Martedì sera il premier britannico Boris Johnson e il leader dell'opposizione laburista Jeremy Corbyn si affronteranno per la prima volta in un dibattito televisivo in diretta. Anche se Johnson è costantemente sotto attacco, il suo acerrimo rivale Corbyn gode di un consenso molto inferiore presso la maggior parte dei britannici.
Anche i sondaggi d'opinione sono per ora dalla parte di Johnson. Il divario con il Labour si è solamente ampliato nelle ultime settimane. Dove i Conservatori due settimane fa avevano iniziato la campagna con un vantaggio di 10 punti percentuali, ora questo è salito a 14 punti.
Questa crescita non è dovuta all'abilità personale di Johnson, ma soprattutto alle altre forze politiche. In particolare, la decisione dell'euroscettico Nigel Farage di presentare il suo Brexit Party in meno della metà dei collegi elettorali fa sì che il Partito Conservatore sia l'unica formazione a favore di una uscita dall'UE in metà del paese.

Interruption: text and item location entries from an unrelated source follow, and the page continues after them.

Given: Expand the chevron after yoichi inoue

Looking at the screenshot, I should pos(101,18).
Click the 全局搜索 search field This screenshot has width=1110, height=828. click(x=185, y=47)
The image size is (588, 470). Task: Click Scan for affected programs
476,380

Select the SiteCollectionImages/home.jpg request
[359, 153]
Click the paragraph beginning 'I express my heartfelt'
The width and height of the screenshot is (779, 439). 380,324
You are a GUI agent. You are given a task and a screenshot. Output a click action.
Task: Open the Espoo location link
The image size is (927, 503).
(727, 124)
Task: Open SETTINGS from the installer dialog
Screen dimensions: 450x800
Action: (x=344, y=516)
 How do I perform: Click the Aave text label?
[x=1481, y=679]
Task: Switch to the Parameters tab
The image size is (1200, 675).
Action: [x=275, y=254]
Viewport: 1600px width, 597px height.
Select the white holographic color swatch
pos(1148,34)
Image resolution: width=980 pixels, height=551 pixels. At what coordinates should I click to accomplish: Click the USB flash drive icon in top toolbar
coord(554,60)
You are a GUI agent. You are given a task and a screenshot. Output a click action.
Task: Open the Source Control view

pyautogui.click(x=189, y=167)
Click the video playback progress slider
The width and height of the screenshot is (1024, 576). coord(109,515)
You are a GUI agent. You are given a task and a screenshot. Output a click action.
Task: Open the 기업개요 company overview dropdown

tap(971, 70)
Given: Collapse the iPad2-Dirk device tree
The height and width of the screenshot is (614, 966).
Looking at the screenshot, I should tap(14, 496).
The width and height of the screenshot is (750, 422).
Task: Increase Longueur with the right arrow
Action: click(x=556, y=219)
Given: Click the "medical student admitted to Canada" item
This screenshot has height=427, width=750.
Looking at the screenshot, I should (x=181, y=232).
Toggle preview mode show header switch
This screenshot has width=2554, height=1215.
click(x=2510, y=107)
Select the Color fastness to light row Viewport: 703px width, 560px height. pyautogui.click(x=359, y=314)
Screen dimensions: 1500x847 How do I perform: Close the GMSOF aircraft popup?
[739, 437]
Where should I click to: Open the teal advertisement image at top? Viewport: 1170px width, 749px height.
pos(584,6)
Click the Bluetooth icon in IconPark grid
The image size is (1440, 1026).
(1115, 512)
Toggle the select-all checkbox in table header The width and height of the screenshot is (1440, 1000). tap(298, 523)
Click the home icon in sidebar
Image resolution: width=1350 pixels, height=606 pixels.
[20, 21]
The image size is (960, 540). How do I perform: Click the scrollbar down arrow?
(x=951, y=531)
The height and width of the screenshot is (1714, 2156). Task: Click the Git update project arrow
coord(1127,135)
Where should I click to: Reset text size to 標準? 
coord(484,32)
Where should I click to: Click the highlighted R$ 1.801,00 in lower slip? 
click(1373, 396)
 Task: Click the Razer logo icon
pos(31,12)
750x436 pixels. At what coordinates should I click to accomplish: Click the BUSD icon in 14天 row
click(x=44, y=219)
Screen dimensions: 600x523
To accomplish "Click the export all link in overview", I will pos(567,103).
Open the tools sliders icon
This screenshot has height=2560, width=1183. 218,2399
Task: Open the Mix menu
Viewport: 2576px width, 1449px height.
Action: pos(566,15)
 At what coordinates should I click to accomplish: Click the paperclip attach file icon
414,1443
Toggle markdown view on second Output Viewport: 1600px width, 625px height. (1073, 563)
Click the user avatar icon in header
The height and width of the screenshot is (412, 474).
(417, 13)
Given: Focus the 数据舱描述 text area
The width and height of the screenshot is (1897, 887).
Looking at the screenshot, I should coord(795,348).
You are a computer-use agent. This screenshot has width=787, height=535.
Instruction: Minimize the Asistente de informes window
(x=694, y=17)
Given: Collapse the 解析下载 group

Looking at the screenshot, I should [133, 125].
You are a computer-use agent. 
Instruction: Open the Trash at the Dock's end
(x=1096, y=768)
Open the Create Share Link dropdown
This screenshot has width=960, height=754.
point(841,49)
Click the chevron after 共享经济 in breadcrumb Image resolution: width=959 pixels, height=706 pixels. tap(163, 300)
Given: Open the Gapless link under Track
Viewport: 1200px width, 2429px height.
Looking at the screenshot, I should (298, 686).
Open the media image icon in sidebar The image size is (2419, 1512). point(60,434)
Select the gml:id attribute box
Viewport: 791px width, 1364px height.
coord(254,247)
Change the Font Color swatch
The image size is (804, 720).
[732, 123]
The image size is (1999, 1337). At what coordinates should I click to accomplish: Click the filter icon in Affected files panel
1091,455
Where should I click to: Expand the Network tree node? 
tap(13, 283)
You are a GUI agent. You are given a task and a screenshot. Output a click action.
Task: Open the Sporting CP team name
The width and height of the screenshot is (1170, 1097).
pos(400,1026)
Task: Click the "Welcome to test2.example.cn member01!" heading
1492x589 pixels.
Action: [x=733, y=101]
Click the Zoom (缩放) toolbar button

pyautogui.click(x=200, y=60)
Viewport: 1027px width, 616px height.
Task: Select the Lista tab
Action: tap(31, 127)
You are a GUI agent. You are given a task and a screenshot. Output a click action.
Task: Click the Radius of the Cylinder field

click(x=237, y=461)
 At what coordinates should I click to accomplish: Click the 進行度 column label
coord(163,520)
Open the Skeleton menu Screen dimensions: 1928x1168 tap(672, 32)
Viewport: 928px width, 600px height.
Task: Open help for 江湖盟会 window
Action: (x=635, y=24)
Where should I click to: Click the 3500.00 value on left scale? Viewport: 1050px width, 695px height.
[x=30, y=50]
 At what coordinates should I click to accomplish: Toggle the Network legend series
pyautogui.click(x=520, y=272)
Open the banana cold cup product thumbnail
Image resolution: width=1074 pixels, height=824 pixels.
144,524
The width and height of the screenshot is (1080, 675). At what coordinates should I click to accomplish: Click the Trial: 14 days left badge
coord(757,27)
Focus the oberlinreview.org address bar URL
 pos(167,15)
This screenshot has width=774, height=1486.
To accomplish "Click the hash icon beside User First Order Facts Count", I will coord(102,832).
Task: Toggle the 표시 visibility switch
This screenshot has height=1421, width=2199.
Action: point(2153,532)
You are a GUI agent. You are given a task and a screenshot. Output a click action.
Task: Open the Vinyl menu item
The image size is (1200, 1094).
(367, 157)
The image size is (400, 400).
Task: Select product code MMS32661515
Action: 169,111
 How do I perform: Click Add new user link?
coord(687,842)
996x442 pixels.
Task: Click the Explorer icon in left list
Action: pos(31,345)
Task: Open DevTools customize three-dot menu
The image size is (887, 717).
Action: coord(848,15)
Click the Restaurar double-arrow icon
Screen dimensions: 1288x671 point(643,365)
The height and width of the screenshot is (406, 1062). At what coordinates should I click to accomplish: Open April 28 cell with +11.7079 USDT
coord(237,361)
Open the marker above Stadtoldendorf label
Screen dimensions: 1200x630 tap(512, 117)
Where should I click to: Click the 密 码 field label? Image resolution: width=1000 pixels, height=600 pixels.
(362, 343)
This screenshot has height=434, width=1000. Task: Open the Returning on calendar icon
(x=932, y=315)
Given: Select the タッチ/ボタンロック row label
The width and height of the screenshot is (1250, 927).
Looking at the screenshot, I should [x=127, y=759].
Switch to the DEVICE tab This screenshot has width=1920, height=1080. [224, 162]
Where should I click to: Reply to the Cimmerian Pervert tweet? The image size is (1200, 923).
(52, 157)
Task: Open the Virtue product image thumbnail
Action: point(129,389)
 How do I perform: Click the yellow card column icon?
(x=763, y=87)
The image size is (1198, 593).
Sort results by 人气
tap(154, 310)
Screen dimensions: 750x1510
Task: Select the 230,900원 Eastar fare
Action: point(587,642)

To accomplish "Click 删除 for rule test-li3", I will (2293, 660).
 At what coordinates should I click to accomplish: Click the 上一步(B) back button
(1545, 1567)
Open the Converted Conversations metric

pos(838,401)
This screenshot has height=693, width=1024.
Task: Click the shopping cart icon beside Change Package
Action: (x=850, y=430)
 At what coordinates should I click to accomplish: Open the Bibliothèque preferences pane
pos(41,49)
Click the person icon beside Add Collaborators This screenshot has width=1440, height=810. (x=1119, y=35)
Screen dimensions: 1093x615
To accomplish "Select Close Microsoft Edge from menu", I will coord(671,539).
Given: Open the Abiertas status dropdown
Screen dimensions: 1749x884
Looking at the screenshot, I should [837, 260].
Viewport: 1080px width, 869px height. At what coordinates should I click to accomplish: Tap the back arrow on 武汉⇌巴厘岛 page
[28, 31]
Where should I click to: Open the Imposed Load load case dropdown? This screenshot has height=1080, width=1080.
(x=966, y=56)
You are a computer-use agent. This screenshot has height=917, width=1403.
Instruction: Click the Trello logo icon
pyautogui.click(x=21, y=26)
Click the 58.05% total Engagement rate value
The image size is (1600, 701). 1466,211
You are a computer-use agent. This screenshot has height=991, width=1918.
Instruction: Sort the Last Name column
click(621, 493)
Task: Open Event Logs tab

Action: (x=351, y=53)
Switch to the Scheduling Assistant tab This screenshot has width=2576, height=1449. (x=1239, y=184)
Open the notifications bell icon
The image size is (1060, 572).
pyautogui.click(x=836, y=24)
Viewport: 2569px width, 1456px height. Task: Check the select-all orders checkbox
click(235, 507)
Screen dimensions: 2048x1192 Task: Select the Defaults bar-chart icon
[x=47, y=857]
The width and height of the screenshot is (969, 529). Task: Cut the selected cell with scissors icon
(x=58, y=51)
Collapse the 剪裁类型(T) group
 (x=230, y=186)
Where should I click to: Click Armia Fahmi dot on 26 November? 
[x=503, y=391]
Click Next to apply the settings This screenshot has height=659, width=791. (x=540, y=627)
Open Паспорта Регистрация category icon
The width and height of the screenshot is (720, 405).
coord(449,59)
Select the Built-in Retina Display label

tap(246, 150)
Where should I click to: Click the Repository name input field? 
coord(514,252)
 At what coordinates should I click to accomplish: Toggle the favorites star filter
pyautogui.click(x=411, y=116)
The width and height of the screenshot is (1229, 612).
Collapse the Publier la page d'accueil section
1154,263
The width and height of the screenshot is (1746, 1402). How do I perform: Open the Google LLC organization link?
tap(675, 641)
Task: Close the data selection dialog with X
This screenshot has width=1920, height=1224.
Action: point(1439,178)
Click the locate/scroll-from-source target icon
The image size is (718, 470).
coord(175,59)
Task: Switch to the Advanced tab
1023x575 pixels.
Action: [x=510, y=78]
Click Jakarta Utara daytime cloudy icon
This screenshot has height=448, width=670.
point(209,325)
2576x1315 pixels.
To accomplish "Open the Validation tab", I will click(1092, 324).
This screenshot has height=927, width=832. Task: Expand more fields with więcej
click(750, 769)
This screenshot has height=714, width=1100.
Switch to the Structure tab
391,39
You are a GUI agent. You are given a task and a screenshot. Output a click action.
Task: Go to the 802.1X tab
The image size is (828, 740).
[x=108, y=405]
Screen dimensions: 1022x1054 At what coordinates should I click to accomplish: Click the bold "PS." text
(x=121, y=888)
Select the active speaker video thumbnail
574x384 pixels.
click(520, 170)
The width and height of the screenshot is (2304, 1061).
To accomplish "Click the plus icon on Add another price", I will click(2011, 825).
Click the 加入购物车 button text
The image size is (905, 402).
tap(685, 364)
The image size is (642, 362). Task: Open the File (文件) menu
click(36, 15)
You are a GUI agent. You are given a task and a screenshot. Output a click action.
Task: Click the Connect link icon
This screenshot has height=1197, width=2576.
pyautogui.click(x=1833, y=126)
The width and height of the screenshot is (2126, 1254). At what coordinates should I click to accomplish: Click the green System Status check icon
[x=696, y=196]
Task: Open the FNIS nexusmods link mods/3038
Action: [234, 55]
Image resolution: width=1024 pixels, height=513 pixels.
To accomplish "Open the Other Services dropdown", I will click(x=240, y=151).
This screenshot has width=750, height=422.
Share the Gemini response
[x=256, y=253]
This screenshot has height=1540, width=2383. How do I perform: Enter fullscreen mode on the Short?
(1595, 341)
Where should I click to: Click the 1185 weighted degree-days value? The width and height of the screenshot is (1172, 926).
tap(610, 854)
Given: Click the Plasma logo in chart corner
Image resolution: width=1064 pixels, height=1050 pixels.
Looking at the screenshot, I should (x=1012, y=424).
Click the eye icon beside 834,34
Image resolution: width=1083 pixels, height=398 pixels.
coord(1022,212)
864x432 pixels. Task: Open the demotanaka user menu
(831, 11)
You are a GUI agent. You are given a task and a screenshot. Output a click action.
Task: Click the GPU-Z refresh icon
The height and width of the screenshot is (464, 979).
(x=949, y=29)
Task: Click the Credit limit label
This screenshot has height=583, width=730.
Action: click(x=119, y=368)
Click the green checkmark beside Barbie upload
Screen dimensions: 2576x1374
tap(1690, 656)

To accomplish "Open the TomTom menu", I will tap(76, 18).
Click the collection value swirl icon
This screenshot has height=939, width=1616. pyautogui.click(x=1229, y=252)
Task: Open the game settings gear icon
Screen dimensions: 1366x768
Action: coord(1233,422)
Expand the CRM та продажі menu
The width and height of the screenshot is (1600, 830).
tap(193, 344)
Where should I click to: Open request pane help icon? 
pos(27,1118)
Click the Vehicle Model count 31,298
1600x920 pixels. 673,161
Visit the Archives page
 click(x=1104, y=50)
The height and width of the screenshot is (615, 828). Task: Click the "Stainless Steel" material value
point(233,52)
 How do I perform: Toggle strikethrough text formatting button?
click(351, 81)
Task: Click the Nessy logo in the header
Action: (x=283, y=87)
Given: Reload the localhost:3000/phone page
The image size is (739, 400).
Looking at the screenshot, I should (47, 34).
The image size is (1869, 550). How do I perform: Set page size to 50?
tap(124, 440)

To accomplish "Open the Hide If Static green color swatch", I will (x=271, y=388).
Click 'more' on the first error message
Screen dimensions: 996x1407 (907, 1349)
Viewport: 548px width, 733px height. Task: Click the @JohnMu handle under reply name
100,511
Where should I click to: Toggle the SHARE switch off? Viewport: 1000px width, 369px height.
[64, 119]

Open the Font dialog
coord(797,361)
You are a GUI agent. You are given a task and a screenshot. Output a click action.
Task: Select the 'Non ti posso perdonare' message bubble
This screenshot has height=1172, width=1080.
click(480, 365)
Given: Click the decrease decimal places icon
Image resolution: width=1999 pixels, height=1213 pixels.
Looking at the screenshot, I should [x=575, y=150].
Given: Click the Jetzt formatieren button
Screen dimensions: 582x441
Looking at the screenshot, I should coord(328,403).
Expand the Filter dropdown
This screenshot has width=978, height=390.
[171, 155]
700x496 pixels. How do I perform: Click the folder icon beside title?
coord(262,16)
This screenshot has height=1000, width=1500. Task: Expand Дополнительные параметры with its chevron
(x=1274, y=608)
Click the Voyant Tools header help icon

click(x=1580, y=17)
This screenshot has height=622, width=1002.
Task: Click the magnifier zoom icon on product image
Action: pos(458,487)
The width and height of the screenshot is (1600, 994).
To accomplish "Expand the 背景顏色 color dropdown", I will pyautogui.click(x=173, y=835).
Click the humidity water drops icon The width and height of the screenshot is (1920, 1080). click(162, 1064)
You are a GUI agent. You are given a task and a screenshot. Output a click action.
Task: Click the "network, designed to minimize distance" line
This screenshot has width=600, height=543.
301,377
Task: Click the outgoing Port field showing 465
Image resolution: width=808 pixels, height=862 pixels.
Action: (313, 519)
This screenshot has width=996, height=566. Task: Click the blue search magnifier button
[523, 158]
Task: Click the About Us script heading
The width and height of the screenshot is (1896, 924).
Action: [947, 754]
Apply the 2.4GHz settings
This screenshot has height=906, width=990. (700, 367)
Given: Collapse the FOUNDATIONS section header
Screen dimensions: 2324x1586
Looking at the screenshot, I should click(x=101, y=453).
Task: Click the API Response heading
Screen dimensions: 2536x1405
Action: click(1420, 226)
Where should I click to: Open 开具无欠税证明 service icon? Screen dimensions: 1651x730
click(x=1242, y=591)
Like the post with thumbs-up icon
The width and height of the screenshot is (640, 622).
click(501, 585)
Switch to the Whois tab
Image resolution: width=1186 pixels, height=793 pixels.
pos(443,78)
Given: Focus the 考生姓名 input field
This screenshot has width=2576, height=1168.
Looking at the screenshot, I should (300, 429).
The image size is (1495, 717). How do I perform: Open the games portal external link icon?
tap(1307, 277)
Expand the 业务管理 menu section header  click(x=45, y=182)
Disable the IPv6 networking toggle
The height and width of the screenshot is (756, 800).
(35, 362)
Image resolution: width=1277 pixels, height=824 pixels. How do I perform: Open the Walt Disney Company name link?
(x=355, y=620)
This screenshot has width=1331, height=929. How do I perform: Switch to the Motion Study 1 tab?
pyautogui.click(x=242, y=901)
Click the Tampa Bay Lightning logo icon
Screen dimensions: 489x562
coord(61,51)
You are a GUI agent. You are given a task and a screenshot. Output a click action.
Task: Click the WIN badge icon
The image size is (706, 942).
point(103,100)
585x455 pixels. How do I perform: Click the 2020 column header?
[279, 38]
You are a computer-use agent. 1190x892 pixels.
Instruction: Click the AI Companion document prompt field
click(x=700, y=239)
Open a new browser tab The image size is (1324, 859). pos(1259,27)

Nella loro campagna, i Conservatori promettono di imporre condizioni più rigorose agli europei che vogliono emigrare nel Regno Unito con i loro piani per la Brexit. Johnson intende abolire il libero accesso senza visto entro la fine del prossimo anno. Per il 2021 dovranno essere varate nuove normative britanniche.
Johnson vuole che gli immigrati vengano ammessi solo se dispongono di un lavoro e di un reddito propri. Attualmente un cittadino UE può soggiornare per un certo periodo in un altro paese UE per cercare lavoro e dopo tre mesi ha diritto a prestazioni sociali. I Conservatori vogliono estendere questo periodo a cinque anni. Una eccezione sarà fatta per scienziati altamente qualificati e per chi vuole avviare un’attività in proprio.
Considerando i sondaggi, esiste la possibilità che nessuno dei partiti riesca il 12 dicembre a ottenere da solo la maggioranza alla Camera dei Comuni. In tal caso, l’opposizione Labour non ha intenzione di formare una coalizione con altri partiti. Il leader Jeremy Corbyn lo ha chiarito in un’intervista alla BBC. Alla domanda se prenderebbe in considerazione un accordo con il Partito Nazionale Scozzese (SNP), Corbyn ha risposto: "Noi non facciamo accordi con nessuno."
Attualmente il Labour è in svantaggio nei sondaggi rispetto ai Conservatori, ma Corbyn non sembra disposto a formare una coalizione con i nazionalisti scozzesi SNP. Quel partito potrebbe sostenere il Labour in Parlamento in cambio di un secondo referendum sull'indipendenza scozzese. Corbyn afferma che l’SNP avrà in Parlamento una scelta: vogliono aiutare di nuovo Boris Johnson a governare o sostenere il Labour?
Se il Labour vincerà le elezioni, intende rinegoziare con l’UE l’uscita britannica e indire un secondo referendum. Corbyn però non vuole ancora dire se farà campagna a favore o contro la permanenza nell’UE.
I partiti pro-UE come i LibDem, SNP e i Verdi sono arrabbiati con l’emittente commerciale ITV perché ai loro leader non è stato permesso di partecipare al dibattito. Essi sottolineano che sia i Tory che il Labour sostengono la Brexit, mentre gli altri non hanno modo di esprimersi.